» **Work required**
Every line of the material should be output exactly as written.

» **Source information**
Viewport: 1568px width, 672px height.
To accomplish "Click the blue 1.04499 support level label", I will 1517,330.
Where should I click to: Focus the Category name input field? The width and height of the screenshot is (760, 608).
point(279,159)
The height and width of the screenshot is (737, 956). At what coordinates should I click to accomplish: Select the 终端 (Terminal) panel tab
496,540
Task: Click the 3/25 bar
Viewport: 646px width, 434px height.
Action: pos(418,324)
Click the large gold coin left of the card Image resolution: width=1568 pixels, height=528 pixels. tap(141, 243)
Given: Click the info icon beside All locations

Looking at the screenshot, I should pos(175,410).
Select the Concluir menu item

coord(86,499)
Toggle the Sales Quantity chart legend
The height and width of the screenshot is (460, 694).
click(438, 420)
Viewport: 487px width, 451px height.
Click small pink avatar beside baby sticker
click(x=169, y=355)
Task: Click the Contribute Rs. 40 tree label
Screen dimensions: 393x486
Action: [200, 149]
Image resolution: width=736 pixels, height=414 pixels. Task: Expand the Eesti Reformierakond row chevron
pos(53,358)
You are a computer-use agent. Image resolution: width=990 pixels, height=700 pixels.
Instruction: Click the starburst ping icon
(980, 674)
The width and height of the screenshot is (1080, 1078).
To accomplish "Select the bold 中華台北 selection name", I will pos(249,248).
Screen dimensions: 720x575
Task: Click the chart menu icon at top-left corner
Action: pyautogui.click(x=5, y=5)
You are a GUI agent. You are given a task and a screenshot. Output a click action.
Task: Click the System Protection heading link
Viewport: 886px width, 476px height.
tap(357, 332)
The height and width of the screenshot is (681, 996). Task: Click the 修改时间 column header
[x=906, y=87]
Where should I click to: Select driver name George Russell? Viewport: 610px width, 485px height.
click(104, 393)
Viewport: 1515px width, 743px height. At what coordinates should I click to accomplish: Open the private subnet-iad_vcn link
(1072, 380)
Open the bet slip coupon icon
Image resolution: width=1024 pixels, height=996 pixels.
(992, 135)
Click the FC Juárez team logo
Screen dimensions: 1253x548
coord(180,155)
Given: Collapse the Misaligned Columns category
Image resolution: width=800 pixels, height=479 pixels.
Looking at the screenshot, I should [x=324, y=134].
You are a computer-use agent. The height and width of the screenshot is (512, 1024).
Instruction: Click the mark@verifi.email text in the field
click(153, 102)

» **Reply**
Viewport: 1568px width, 672px height.
To accomplish "Click the blue 1.04499 support level label", I will 1517,330.
Where should I click to: Focus the Category name input field? The width and height of the screenshot is (760, 608).
point(279,159)
The height and width of the screenshot is (737, 956). At what coordinates should I click to accomplish: Select the 终端 (Terminal) panel tab
496,540
Task: Click the 3/25 bar
Viewport: 646px width, 434px height.
Action: pos(418,324)
Click the large gold coin left of the card Image resolution: width=1568 pixels, height=528 pixels. tap(141, 243)
Given: Click the info icon beside All locations

Looking at the screenshot, I should pos(175,410).
Select the Concluir menu item

coord(86,499)
Toggle the Sales Quantity chart legend
The height and width of the screenshot is (460, 694).
click(438, 420)
Viewport: 487px width, 451px height.
Click small pink avatar beside baby sticker
click(x=169, y=355)
Task: Click the Contribute Rs. 40 tree label
Screen dimensions: 393x486
Action: [200, 149]
Image resolution: width=736 pixels, height=414 pixels. Task: Expand the Eesti Reformierakond row chevron
pos(53,358)
You are a computer-use agent. Image resolution: width=990 pixels, height=700 pixels.
Instruction: Click the starburst ping icon
(980, 674)
The width and height of the screenshot is (1080, 1078).
To accomplish "Select the bold 中華台北 selection name", I will pos(249,248).
Screen dimensions: 720x575
Task: Click the chart menu icon at top-left corner
Action: pyautogui.click(x=5, y=5)
You are a GUI agent. You are given a task and a screenshot. Output a click action.
Task: Click the System Protection heading link
Viewport: 886px width, 476px height.
tap(357, 332)
The height and width of the screenshot is (681, 996). Task: Click the 修改时间 column header
[x=906, y=87]
Where should I click to: Select driver name George Russell? Viewport: 610px width, 485px height.
click(104, 393)
Viewport: 1515px width, 743px height. At what coordinates should I click to accomplish: Open the private subnet-iad_vcn link
(1072, 380)
Open the bet slip coupon icon
Image resolution: width=1024 pixels, height=996 pixels.
(992, 135)
Click the FC Juárez team logo
Screen dimensions: 1253x548
coord(180,155)
Given: Collapse the Misaligned Columns category
Image resolution: width=800 pixels, height=479 pixels.
Looking at the screenshot, I should [x=324, y=134].
You are a computer-use agent. The height and width of the screenshot is (512, 1024).
Instruction: Click the mark@verifi.email text in the field
click(153, 102)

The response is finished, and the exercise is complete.